* _Work item_: Look below for the line that contains "Fancy Bracelet (80, 921)" and the line that contains "מה קורה כשמשבשים את הסדר? תערוכה חדשה בתל אביב הופכת כאוס...", then restate both of them and every line in between, exactly. No picture goes in the copy.

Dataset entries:
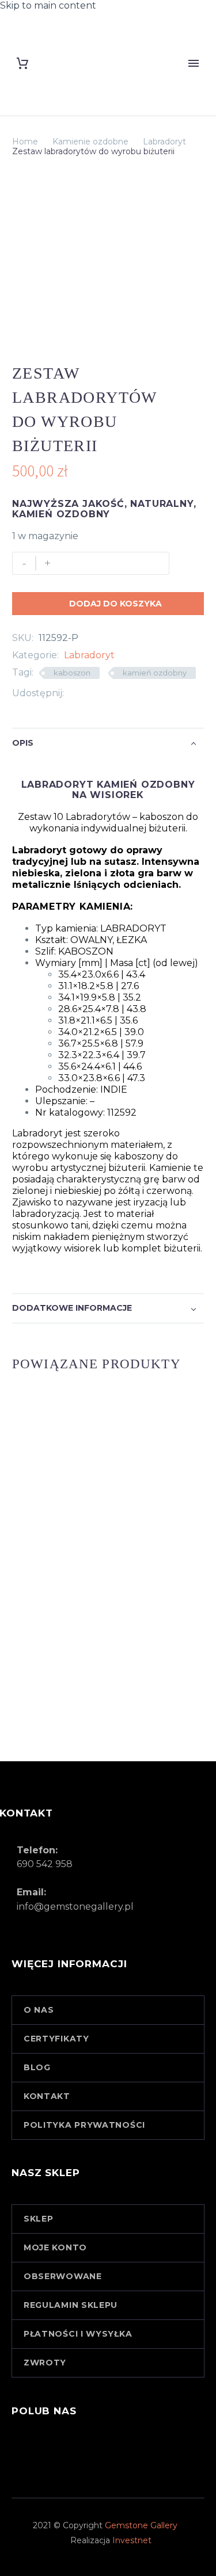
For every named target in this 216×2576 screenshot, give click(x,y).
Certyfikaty (56, 2038)
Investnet (131, 2540)
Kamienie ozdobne (90, 141)
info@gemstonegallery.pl (75, 1906)
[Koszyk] (22, 63)
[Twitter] (89, 693)
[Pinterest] (107, 693)
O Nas (39, 2010)
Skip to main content (48, 5)
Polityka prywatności (84, 2125)
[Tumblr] (124, 693)
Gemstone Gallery (141, 2525)
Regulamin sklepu (71, 2305)
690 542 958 (45, 1863)
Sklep (39, 2219)
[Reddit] (159, 693)
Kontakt (47, 2096)
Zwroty (45, 2362)
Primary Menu (193, 63)
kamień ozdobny (155, 672)
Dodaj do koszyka (108, 603)
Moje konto (55, 2247)
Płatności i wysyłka (78, 2334)
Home (25, 141)
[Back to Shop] (186, 371)
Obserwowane (63, 2276)
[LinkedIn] (141, 693)
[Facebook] (72, 693)
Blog (37, 2067)
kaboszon (72, 672)
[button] (108, 907)
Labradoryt (164, 141)
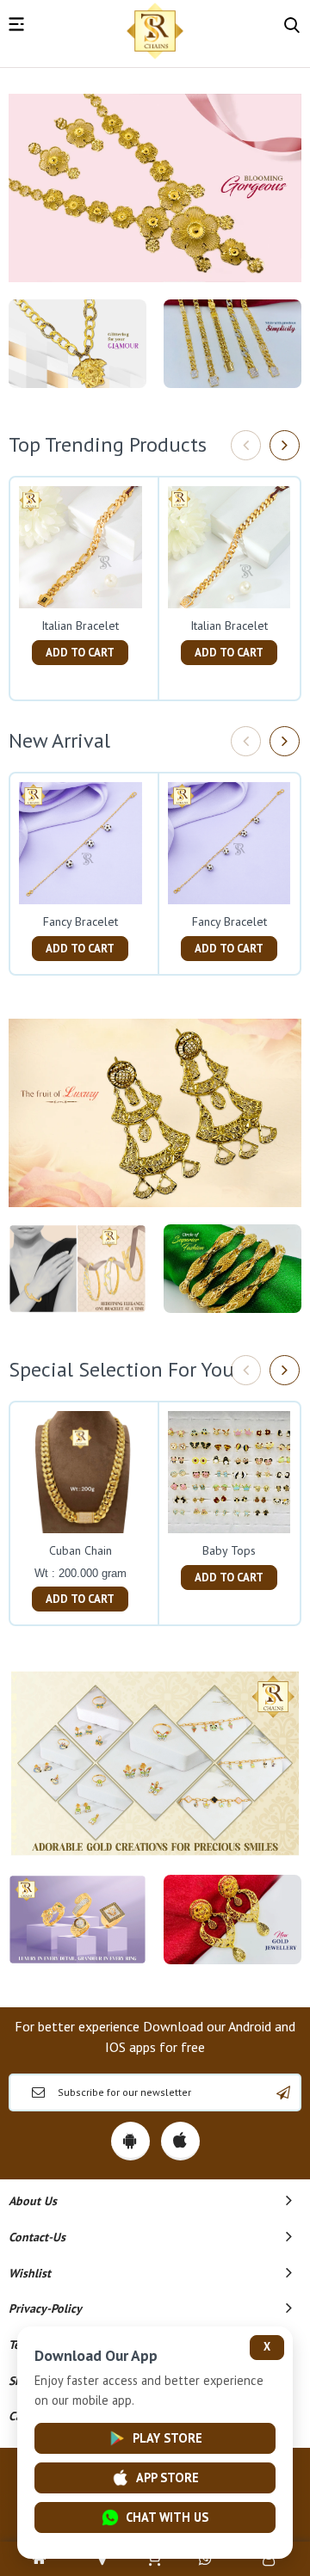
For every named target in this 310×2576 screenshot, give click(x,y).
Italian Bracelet (80, 625)
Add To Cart (80, 652)
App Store (167, 2477)
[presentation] (246, 445)
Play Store (167, 2438)
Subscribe (283, 2092)
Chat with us (167, 2517)
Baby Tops (229, 1550)
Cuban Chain (80, 1550)
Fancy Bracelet (80, 921)
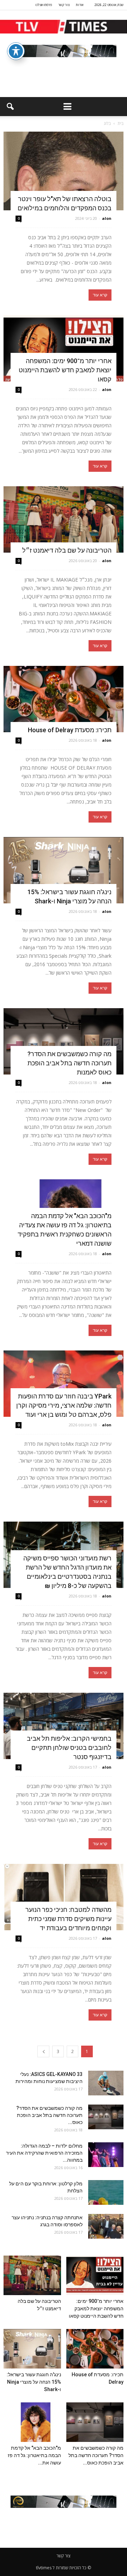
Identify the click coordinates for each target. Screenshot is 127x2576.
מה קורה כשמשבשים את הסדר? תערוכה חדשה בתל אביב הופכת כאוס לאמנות (69, 1063)
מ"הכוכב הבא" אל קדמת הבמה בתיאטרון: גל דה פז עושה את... (34, 2455)
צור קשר (63, 4)
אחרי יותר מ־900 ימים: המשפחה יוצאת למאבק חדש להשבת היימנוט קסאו (65, 370)
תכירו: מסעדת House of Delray (68, 730)
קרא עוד (100, 295)
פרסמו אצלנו (43, 4)
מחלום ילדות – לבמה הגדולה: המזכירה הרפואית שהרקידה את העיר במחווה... (44, 2153)
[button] (10, 106)
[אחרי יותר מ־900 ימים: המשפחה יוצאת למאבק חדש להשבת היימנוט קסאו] (63, 348)
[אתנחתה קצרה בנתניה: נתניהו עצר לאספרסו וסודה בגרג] (105, 2226)
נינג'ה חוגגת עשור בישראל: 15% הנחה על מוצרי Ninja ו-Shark (34, 2382)
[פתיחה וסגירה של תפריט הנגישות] (15, 51)
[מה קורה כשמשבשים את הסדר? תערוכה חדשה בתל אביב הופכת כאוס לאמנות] (63, 1041)
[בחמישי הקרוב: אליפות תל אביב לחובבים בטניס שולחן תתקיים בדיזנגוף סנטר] (63, 1726)
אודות (79, 4)
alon (106, 218)
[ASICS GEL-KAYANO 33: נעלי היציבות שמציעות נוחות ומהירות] (105, 2083)
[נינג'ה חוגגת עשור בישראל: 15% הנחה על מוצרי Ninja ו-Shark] (63, 870)
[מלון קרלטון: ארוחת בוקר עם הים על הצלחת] (105, 2192)
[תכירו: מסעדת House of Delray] (63, 699)
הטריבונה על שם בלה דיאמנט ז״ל (66, 550)
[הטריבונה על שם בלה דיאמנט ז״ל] (63, 519)
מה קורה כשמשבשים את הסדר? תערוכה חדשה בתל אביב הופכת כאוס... (49, 2115)
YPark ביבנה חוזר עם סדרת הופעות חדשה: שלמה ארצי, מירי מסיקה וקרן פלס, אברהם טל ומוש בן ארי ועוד (63, 1405)
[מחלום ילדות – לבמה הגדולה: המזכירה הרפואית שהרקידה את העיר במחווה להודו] (105, 2154)
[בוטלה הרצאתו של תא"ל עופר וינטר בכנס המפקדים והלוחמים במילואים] (63, 171)
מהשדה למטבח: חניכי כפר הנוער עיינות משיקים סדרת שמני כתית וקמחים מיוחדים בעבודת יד (68, 1919)
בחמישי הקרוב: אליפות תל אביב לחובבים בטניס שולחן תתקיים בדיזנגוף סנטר (69, 1748)
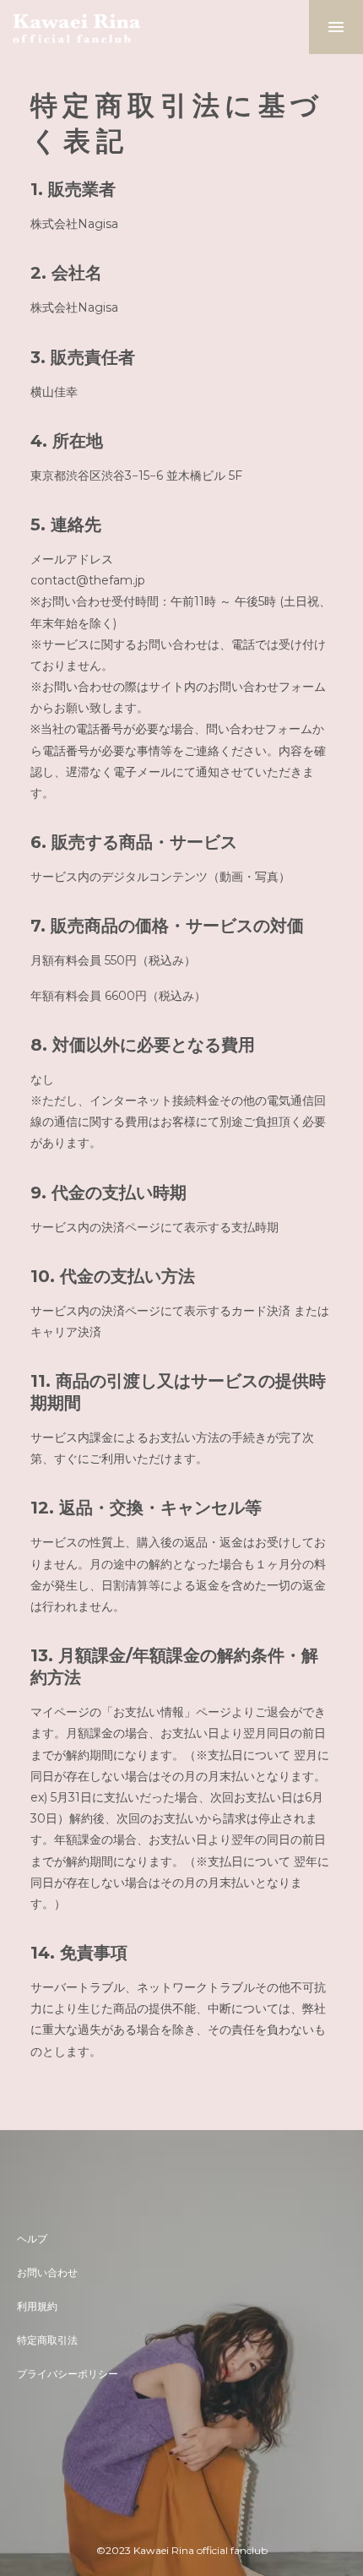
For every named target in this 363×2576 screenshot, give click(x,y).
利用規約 (37, 2306)
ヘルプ (32, 2238)
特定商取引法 (47, 2340)
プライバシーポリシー (67, 2373)
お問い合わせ (47, 2272)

* _Solution below_:
Fancy Bracelet (80, 921)
Identify the click coordinates for each target. Screenshot is 127x2576.
מה קורה כשמשבשים את הסדר? תערוכה חדשה בתל אביב הופכת כאוס לאמנות (69, 1063)
מ"הכוכב הבא" אל קדמת הבמה בתיאטרון: גל דה פז עושה את... (34, 2455)
צור קשר (63, 4)
אחרי יותר מ־900 ימים: המשפחה יוצאת למאבק חדש להשבת היימנוט קסאו (65, 370)
תכירו: מסעדת House of Delray (68, 730)
קרא עוד (100, 295)
פרסמו אצלנו (43, 4)
מחלום ילדות – לבמה הגדולה: המזכירה הרפואית שהרקידה את העיר במחווה... (44, 2153)
[button] (10, 106)
[אחרי יותר מ־900 ימים: המשפחה יוצאת למאבק חדש להשבת היימנוט קסאו] (63, 348)
[אתנחתה קצרה בנתניה: נתניהו עצר לאספרסו וסודה בגרג] (105, 2226)
נינג'ה חוגגת עשור בישראל: 15% הנחה על מוצרי Ninja ו-Shark (34, 2382)
[פתיחה וסגירה של תפריט הנגישות] (15, 51)
[מה קורה כשמשבשים את הסדר? תערוכה חדשה בתל אביב הופכת כאוס לאמנות] (63, 1041)
[בחמישי הקרוב: אליפות תל אביב לחובבים בטניס שולחן תתקיים בדיזנגוף סנטר] (63, 1726)
אודות (79, 4)
alon (106, 218)
[ASICS GEL-KAYANO 33: נעלי היציבות שמציעות נוחות ומהירות] (105, 2083)
[נינג'ה חוגגת עשור בישראל: 15% הנחה על מוצרי Ninja ו-Shark] (63, 870)
[מלון קרלטון: ארוחת בוקר עם הים על הצלחת] (105, 2192)
[תכירו: מסעדת House of Delray] (63, 699)
הטריבונה על שם בלה דיאמנט ז״ל (66, 550)
[הטריבונה על שם בלה דיאמנט ז״ל] (63, 519)
מה קורה כשמשבשים את הסדר? תערוכה חדשה בתל אביב הופכת כאוס... (49, 2115)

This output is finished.